After the tragedy in Newtown, people were rushing to diagnose Adam Lanza’s mental illness. Was he depressed? Autistic? Anxious? The truth is that we don’t really know, and we never will. But it seemed a comforting diversion to identify Lanza as mentally ill. If he’s mentally ill, then he’s not normal. And if we just identify all the other kids who aren’t normal, we can keep this from ever happening again. But we were barking up the wrong tree. The truth is that only 4% of all violent crime is committed by people with a psychiatric condition. But if we stigmatize  the mentally ill as dangerous, then we make it much less likely that the sad or  anxious child will ask for help.

 

The problem that we all face is how to identify the students who present a threat to the community. Parents, teachers, and educators all want to know how to predict violence before it occurs, and there are different theories on how to identify people who are apt to act out. But research has consistently shown that these measures are only slightly better at correctly identifying a violent student than they are at mislabeling a nonviolent student. School shooters differ in age, ethnicity, socioeconomic status, relationship status, and  religious beliefs. The only  shared characteristic that we  can point  to is a general  unhappiness.

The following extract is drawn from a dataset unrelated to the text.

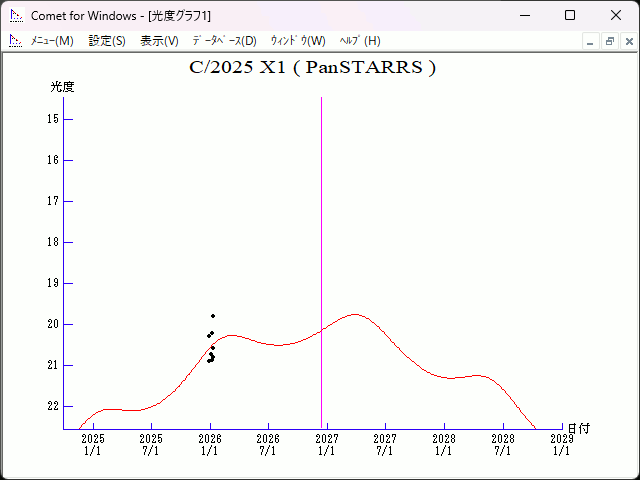This screenshot has height=480, width=640.
Task: Close the inner 光度グラフ1 child window
Action: (x=628, y=42)

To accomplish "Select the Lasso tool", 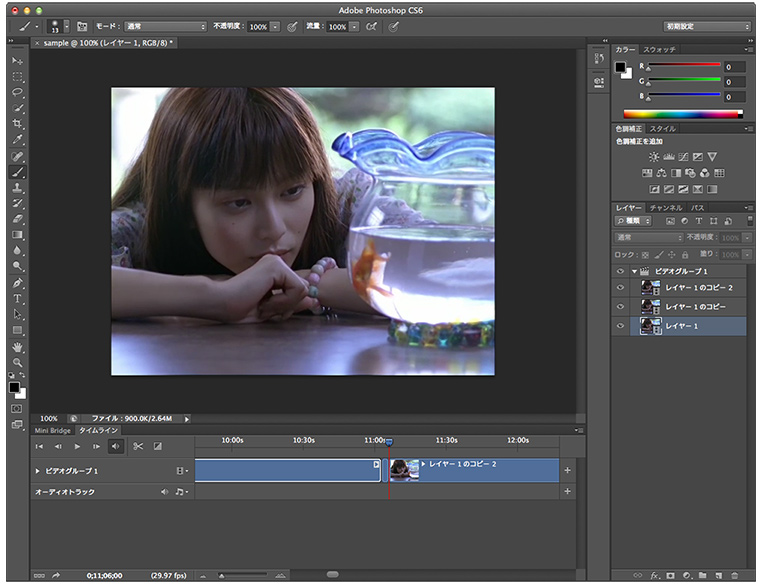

This unhappiness is often due to external factors in the home (parental discord, abuse, neglect), or at school (social rejection, bullying, poor performance) or due to internal factors such as emotional illness or learning differences.

 

National prevalence estimates indicate that 20% of children have a mental illness and/or substance abuse disorder that causes at least some level of functional impairment. About 5% of children have a serious emotional disturbance that results in significant functional impairments that affect both school and home activities. And roughly 50% of lifetime cases of mental illness begin by age 14, making these illnesses chronic disorders of the young. We can no longer ignore these problems until something happens.

 

My belief is that our focus should be on mental wellness, rather than mental illness. By emphasizing positive mental health practices within the classroom, we can more easily remove the fear and the mystery surrounding mental health. Train   teachers, students, and administrators to recognize signs of sadness, worry, and frustration in themselves and others, and make this practice part of the curriculum. I have developed a low-cost methodology to prevent these problems from getting worse. This involves training school staff about these issues and prevention methodologies. Please contact me if this would be an interest to your school and parents.

 

The stabbings at Lone Star College last April and more recently the stabbings at Spring High School bring this issue home. The high school stabbings were reportedly secondary to gang problems. This underscores the complexity of the issues. Our schools, both public and private, rich or poor, need help.